All this from a party whose spokesperson for animal welfare stated while still in opposition, "It is Labour policy to forbid the use of animals in the testing and development of weapons".
Kate Fowler
Head of Campaigns, Animal Aid, Tonbridge, Kent
Put paid to pirates
We defeated the Spanish Armada, Napoleon's fleets and Hitler's U-Boats; surely a combined naval force of the world's sea-powers can put paid, once and for all , to a few score selfish, millionaire Somali pirates who are holding the world to ransom?
Jeremy Q Sleath
Leamington Spa, Warwickshire
Mad about football
Hurrah for Dom Joly ("Ah, the beauty of hating football", Sport, 13 April). It's about time someone stood up for those of us like him.
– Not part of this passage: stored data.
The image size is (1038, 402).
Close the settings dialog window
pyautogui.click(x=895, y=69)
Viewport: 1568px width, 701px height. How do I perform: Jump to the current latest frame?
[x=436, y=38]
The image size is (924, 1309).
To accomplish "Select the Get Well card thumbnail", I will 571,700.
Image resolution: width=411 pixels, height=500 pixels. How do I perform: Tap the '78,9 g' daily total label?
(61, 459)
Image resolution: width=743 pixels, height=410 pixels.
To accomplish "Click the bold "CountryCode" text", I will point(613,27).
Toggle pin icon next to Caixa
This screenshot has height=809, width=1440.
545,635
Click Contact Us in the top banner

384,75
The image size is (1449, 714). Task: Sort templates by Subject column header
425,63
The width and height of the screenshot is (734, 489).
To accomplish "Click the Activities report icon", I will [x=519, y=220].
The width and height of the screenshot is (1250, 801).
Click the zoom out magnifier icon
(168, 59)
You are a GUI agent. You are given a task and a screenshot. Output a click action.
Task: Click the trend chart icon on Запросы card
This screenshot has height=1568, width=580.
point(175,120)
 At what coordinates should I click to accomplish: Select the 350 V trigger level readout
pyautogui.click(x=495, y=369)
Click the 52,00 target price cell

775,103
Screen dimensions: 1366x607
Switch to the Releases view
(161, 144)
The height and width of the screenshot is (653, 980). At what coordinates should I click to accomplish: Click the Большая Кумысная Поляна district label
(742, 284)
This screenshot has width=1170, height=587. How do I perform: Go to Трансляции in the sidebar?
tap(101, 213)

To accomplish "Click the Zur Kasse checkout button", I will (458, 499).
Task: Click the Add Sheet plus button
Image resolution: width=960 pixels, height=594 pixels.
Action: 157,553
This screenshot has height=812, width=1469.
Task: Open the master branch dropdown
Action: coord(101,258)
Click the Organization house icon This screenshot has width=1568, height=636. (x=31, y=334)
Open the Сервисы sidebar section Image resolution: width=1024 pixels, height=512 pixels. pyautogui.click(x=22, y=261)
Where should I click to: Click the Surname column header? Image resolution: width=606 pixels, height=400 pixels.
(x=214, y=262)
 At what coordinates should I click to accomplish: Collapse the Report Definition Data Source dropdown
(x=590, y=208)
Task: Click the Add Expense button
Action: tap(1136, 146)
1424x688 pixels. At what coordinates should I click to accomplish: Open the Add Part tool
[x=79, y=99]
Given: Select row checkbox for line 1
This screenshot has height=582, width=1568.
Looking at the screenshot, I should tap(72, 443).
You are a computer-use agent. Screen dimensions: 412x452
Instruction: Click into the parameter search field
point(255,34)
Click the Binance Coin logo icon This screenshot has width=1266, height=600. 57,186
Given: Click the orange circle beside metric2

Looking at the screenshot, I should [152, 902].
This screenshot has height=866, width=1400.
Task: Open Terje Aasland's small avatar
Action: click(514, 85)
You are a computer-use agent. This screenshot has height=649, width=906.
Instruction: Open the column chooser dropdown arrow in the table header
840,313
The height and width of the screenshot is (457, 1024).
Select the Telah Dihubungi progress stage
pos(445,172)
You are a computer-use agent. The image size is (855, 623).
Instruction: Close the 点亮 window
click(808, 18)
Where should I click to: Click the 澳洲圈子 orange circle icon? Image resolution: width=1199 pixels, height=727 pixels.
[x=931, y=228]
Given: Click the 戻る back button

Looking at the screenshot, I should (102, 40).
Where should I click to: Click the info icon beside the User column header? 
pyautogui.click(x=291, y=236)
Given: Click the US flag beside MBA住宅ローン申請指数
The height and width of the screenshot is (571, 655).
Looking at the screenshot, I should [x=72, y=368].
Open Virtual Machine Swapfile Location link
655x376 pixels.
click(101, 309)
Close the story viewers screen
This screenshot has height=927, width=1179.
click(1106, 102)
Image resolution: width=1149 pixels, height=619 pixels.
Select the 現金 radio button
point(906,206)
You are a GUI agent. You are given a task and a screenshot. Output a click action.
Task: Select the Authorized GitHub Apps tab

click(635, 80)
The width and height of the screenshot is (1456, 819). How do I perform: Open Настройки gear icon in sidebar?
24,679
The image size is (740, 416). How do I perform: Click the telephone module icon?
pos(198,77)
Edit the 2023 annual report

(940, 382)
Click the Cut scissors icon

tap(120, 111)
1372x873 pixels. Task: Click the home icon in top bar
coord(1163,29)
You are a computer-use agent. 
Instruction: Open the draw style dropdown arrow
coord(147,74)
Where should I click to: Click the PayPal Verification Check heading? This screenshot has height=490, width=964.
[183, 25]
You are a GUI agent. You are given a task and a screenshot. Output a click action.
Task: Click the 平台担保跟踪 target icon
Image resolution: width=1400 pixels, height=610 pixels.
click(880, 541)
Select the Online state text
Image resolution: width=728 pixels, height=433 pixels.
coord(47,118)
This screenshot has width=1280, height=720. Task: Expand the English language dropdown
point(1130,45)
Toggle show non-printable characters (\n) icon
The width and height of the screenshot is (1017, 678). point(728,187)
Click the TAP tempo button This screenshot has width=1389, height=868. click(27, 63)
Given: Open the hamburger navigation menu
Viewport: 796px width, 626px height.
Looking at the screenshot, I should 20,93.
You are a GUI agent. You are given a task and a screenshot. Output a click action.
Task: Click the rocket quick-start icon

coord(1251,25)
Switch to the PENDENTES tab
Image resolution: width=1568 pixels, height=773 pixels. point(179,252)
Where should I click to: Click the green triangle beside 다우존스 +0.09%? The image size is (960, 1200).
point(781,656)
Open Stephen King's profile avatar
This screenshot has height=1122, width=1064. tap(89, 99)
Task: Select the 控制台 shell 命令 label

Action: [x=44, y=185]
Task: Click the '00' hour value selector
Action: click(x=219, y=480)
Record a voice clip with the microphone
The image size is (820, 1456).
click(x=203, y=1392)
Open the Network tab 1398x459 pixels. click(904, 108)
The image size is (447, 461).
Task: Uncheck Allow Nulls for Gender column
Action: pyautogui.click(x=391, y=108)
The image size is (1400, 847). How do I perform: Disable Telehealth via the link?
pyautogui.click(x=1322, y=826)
I usually throw the Sport section away unread because I know it will be full of football, (On Monday, 11 pages out of 24; would have been more if not for four pages of Masters golf). Nothing about women's sport or more minor-interest sports. There must be lots going on out there, and you should cover it. When is sports journalism going to offer a proper service?
Rosie Challis
Reigate, Surrey
Ouch!
On 16 March, my wife and I finished paying our mortgage with the Woolwich, a division of Barclays Bank. We overpaid the final instalment by £47.11 which, together with a final repayment charge of £50, left a balance to pay of £2.89 on 31 March. On my prompting, we received a statement and a repayment schedule which informed us of the daily rates to clear this debt, ending with £14.37 if not paid until 30 April. How can the financial institutions excuse these dreadful rates of interest?
Niall McCormick
Sittingbourne, KENT
Really final score
In David Goldblatt's review of Jason Cowley's The Last Game (10 April), he states that, "In their penultimate game, Liverpool could have secured the title, but were beaten by West Ham". In fact, Liverpool beat West Ham 5-1 and, thanks to that one goal scored by West Ham, Arsenal had to win by (only) two clear goals rather than the three that would have been required had Liverpool kept a clean sheet.
Richard Barnes
Holmer Green, Buckinghamshire
Thank the forgers
Why the concern about forged £1 coins (letters, 11 April)? The forgers are providing a public service by implementing quantitative easing at no cost to the public purse.
CHRIS HAYNES
EVESHAM, Worcestershire
Curiouser and ...
In Westminster the other day I witnessed a strange sight: one of our politicians with his hands in his own pockets.